Depuis maintenant plus de deux ans et demi, Israël continue de détruire la bande de Gaza — plus de 1 000 assassinats depuis le faux cessez-le-feu d’octobre 2025 — et les gouvernements du monde entier continuent de regarder sans intervenir. Au-delà même de cette complicité active, certains gouvernements comme celui de la France persiste à poursuivre les défenseur.seuse.s de la Palestine dans des procès honteux de suspicion de soutien au terrorisme…


 

Nous tenions à mettre en regard et en perspective la situation terrible à Gaza, qui se dégrade, décrite au jour le jour par Abu Amir, avec les répressions actives et acharnées contre les figures du mouvement de solidarité pour la Palestine dans toutes les couches de la société.
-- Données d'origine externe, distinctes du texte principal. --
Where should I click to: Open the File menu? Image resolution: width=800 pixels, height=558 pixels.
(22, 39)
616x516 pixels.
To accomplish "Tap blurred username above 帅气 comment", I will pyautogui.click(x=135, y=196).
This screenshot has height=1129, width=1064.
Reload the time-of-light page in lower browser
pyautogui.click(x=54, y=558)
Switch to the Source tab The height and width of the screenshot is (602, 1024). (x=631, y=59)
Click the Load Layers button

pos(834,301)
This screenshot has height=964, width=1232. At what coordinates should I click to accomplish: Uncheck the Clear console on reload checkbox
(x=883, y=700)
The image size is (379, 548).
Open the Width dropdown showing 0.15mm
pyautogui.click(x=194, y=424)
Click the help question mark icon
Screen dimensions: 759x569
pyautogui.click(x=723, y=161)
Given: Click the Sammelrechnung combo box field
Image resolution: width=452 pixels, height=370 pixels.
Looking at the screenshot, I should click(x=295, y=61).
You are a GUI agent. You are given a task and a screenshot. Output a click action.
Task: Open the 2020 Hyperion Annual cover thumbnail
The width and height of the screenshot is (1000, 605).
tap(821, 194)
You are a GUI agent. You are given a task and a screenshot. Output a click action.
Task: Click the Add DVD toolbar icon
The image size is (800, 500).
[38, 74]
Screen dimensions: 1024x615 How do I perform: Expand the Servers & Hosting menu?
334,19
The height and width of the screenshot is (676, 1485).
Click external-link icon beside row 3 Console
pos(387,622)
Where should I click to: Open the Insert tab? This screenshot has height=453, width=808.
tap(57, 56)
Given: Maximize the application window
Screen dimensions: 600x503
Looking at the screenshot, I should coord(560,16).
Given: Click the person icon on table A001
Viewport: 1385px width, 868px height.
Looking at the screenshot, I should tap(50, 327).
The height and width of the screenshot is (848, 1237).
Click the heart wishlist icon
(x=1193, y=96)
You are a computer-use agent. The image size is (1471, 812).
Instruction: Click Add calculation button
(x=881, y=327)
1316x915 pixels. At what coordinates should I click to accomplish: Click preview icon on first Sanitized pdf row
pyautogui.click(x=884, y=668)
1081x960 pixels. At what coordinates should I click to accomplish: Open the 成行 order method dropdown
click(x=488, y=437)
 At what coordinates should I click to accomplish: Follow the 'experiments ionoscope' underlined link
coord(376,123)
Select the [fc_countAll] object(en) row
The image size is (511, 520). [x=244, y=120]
Mais la réponse à cette situation se construit, s’élabore, se structure et fera date dans l’histoire : une nouvelle initiative est abordée et renseignée à la fin de cet article.

Le 22 Juin Abu Amir écrit :

« La nuit à Gaza ne ressemble plus à la nuit, et les matinées n’ont plus cette signification simple avec laquelle les gens avaient l’habitude de commencer leurs journées. Ici, dans une ville accablée par la guerre et épuisée par des pertes accumulées, les habitants se réveillent chaque jour avec une seule question qui revient sans cesse : comment continuer un jour de plus ? Comment une famille qui a perdu sa maison, sa source de revenus et son sentiment de sécurité peut-elle poursuivre sa vie au milieu d’une telle somme de souffrances ?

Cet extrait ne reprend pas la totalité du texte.